◆ **TASK LIST**:
(a) Answer these questions from the guide on exporting PDF layers with Inkscape:
(i) What keyboard shortcut is listed for "Ungroup"?
(ii) Whose PDFs import "in long nested groups of objects"?
(iii) What X, Y, W and H values did the writer note in their own case?
(b) Write the next section of the guide on exporting PDF layers with Inkscape, starting right after its last sentence.

◆ **SOURCE TEXT**:
>>
Yours wont have example file from lost Reich printed across it :). Available from Fat Dragon Games

Your PDF will now be opened in Inkscape with every layer from the PDF imported as an object in Inkscape. The layers will be imported without any Indesign blending options and all the layers will be visible so the image will look different to how it appears in the layered PDF:

I have noticed some differences with the way different artists layered PDF’s import into Inkscape, I think this is caused by the different adobe software being used and that layered PDF’s can be generated as either a tree or hierarchy structure. Below are some notes on what I’ve uncovered to date:

Fat Dragon Games (Tom Tullis) – Imports fairly normally with each layer as an object these tend to be grouped in one group. However each object has it’s own custom size requiring you to set a custom size on export to facilitate easy importing to GIMP and retain the relative X,Y location of the layers.

Dave Graffam – Imports in long nested groups of objects cutting or moving the objects out of these nested groups causes the image links to no longer function (or it does for me). All objects are the same size so making exporting easier, however often you are clicking into nested groups for some time to find the base level.

Okumarts Games – Nested like Daves but sized like Fat Dragon Games. It is possible to ungroup the layers and export them the same as Fat Dragon Games (follow Fat Dragon Guide and you should be okay)

Mine (UFO etc) – Is some sort of odd cross between the two. The objects are a fixed page size like Dave’s but they are not nested in nested groups and all sit at the top level like Tom’s under one group (follow Fat Dragon Guide and you should be okay).

If I uncover any further different types I’ll add them to the above in the future and expand the below section.

Fat Dragon Games et al Process:

Select the Imported group (click on it once), then go to menu item “Object” and select “Ungroup” (Shift-Ctrl-G). You should now have this:

In the red circled area above make note of the “X” coordinates, Y coordinates, W size and H size. In my case this is -7.5, 25, 765 and 990. Next we can start exporting the different layers first up deselect all layers either by clicking somewhere to left of the selected group or by going to Edit>>Deselect (right near the bottom).Next click on your images and the topmost image in the stack will be selected:

Now to start Exporting either go to File>>Export Bitmap or use Shift-Ctrl-E and the export dialogue will open. Select Custom along the top, then change x0, y0, width and height values to those you noted above. Select the browse button and select a location to save the image file to and the name. The name isn’t critical and if you don’t know what is on the layer selected simply call it “one” and the next “two” etc or some other logical naming pattern you prefer. Lastly tick on “Hide all except selected” and press “Export”:

You have just exported your first layer. Now onto the remaining 5 to 5000 this is fairly quick although repetitive. You can leave the export window sitting open. Open the object properties window Object>>Object Properties or Shift-Ctrl-O on the little window that opens tick Hide. Again leave this open. Next click on the middle of your images and the next object down will be selected. Simply Click on your export Window and name the png to something else and then hit export:

Repeat the above hide>>Click>>Name>>Export process until you are left with a blank white page:

You have now captured all the individual layers that make up that PDF. There is no need to save the inkscape file as you have the original PDF and really we didn’t add much value in inkscape but you can save it if you like. To unhide all the objects before saving it’s Object>>Unhide All. Now skip down to GIMP Reassembly.
<<
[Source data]
>>
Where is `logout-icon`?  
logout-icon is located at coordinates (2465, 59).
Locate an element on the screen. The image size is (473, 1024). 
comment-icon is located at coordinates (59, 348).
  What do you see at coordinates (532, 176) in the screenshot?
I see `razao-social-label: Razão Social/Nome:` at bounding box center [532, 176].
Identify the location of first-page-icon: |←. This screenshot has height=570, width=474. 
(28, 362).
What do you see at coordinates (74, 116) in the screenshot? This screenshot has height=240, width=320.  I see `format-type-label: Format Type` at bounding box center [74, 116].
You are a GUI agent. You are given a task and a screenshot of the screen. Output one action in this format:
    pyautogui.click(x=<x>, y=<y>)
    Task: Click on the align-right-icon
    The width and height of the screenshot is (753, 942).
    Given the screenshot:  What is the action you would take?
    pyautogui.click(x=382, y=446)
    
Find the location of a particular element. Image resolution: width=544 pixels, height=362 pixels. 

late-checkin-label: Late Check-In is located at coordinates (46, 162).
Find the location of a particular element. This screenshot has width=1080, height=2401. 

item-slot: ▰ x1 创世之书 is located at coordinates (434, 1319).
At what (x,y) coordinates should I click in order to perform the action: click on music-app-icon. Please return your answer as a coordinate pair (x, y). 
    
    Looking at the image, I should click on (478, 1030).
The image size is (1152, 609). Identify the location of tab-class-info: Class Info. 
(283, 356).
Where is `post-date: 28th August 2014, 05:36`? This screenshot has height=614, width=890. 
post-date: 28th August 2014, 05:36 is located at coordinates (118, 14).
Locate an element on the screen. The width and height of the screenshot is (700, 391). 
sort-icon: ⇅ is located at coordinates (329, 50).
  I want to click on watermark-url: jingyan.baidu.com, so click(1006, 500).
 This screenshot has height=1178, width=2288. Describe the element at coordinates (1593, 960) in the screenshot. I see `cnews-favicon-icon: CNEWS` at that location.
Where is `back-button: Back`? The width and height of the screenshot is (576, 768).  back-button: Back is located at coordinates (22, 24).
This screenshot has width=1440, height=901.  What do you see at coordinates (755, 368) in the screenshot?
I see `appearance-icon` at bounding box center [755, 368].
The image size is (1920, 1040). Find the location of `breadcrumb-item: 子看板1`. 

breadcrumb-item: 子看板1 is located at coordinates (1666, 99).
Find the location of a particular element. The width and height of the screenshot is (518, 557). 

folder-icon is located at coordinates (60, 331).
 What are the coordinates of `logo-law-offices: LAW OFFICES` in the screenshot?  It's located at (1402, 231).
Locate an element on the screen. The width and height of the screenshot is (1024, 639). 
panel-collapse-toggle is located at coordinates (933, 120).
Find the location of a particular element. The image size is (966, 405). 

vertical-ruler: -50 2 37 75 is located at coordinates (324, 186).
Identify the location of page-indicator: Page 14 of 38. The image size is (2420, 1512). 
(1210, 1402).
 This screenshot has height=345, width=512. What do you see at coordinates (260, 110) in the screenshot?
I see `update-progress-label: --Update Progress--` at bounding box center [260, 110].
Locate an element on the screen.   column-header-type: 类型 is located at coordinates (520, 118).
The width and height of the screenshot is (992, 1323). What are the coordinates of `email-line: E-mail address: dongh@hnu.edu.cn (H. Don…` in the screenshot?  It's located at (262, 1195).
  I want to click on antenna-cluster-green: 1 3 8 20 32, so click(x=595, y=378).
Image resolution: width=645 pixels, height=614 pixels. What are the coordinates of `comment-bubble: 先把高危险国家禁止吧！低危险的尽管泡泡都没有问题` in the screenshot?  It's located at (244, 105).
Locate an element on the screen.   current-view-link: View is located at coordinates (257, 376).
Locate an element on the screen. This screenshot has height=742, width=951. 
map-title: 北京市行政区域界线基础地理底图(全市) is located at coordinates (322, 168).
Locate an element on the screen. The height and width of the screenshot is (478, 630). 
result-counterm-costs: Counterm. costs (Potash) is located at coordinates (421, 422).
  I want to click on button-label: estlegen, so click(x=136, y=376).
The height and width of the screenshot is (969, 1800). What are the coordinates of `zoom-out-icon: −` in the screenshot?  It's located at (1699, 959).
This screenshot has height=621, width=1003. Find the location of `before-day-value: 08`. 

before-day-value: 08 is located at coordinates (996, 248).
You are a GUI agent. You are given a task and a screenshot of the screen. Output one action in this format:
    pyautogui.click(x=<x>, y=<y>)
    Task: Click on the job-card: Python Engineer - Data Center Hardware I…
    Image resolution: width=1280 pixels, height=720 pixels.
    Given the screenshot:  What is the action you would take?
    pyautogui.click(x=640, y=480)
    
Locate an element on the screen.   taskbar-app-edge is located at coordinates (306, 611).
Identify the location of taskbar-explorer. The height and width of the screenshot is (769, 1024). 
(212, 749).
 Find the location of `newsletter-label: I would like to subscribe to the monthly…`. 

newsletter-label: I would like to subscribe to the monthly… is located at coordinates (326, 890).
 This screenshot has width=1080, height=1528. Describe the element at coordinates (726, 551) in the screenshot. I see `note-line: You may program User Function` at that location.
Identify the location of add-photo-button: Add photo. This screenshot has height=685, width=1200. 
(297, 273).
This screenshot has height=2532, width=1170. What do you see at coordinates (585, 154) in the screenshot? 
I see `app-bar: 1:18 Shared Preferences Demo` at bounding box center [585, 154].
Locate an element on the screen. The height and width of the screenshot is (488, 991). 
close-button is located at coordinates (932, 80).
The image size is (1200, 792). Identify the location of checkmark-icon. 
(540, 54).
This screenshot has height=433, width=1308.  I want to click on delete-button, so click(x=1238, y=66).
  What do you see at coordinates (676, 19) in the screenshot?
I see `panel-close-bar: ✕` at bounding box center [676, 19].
<<
◆ **ANSWERS IN ORDER**:
(a)
(i) Shift-Ctrl-G
(ii) Dave Graffam's
(iii) -7.5, 25, 765 and 990

(b)
Dave Graffam Process:

This is essentially the same as the above process but you don’t need to worry about setting a custom size before exporting you can basically export each layer at the stock size. The trick is making sure you click down deep enough into the groups such that your at the bottom of the group pile. I’ve tried ungrouping but this for me breaks the image link(s) and I end up in a mess with red image cant be found error links all over the place, so try de-grouping at your own risk.

Okay first up open your Export Dialogue (File>>Export Bitmap or use Shift-Ctrl-E) and Object Windows (Object>>Object Properties or Shift-Ctrl-O). Put these out of the way so you can see the image in the middle.

The key point to watch is the group dropdown (circled red above) basically keep clicking on the image in the same spot until the numbers stop changing, just click as quick as you can and watch that little window eventually you’ll see the name stop changing:

You can see above I started at #g2997 and ended a #g4113 (there were about 7 layers).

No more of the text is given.